The use of the word god is a Christian term which was used in the early days to demonise Pagan. "Look they call the planets Gods how absurd!"

One God many Rulers.

Luccas (not verified)    4 July, 2014 - 21:54

In reply to by Guillaumé

You are right to a point, but the "Pagans" did not believe in 1 God, they did not believe in any gods as most people define a god today. Their "gods" where just mighty "men" or possibly beings from other "places" but they did believe in the Divinity of Man, they saw them selves as Divine only less capable than the "gods", and they did believe that ordinary men could become gods.

Ture    5 July, 2014 - 14:05

In reply to by Luccas (not verified)

Unfortunately the words we usually employ changed (in a way) the original meaning of what they should represent.

We have to read ancient myths always trying to fit in their writers' point of view. "Pagan" is a christian word introduced in the IV century A.D. "Religon" too, it could sound strange to Ancient Greeks or Nordics.

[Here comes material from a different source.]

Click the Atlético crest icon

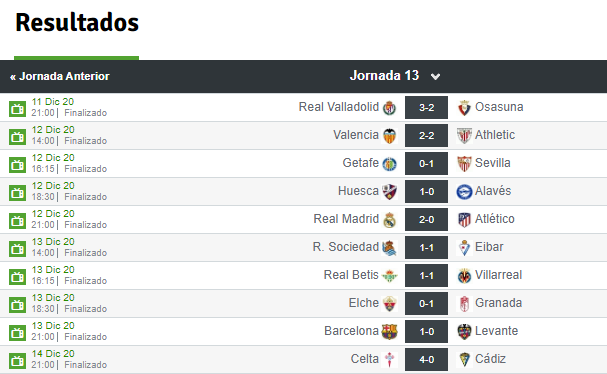(464, 220)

Maybe these population didn't believe in a god as represented today by monoteists, but - in some occasions- both Greeks and Nordics- linked their principal god (i.e. Odin or Zeus) with the universe itself. It's still different, of course. Myths talk about divinities, strong people who became gods or ascended to the stars (think about constellations or planets' names..is this a tribute to those people or is this the opposite?) but also describe cosmogony as maybe the whole ancient world knew it: Eddas, Greeks myths and I'd add also Enuma Elis (sorry Sitchin!) seems tales of how the universe, or at least solar system, was born. Now the question is: how did they know?

 

Nik (not verified)    13 July, 2014 - 01:27

In reply to by Luccas (not verified)

The idea that the Norse (or any Germanic pagans for that matter) considered men divine is not at all true. There is a fairly explicit class distinction between humans and every other type of being in the mythology, like the Aesir (gods) and giants (jotunn), and at no point to men ever become gods. In Norse mythology men who die in battle are taken by valkyries to join either Odin in Valhalla or Freya in Folkvang and are fated to eventually join the gods in battle against the giants during Ragnarok, after which the remaining gods and dead human warriors that survived Ragnarok will live in a hall in Asgard called Gimli (I suppose people that die after the earth is repopulated will also go here, but I can't remember).

tl;dr Nothing you said is accurate in relation to Germanic paganism

Francisco440 (not verified)    4 November, 2014 - 20:46

In reply to by Nik (not verified)

Well in the Eddic Poem Voluspa mankind is referred to as "highborn and lowborn of Heimdall's children". We also have the myth by Tacitus of Mannus the son of Tvisto who sprang from the earth - a deity from which Germanic tribes descend according to Tacitus. The Eddic Rigsthula has a deity Rigr or Heimdall who fathers human children and classes. We have beings like alfs and disir, semi-divine beings, some of whom were clearly once human in the lore. For instance a dead king in the mound who becomes an Alf associated with fertility. An old Germanic general has his name invoked on a rune stone years later amidst other divine names. So while it may be risky to say this is the exact same as apotheosis the Romans accepted, there is definitely evidence of humans becoming different and semi-divine beings upon them or venerated in cults. We also have kings tracing ancestry to Wodan or Yngvi. Not all dead end up in Valhalla or are warriors. Numerous ideas of where the dead could end up or how they could transform.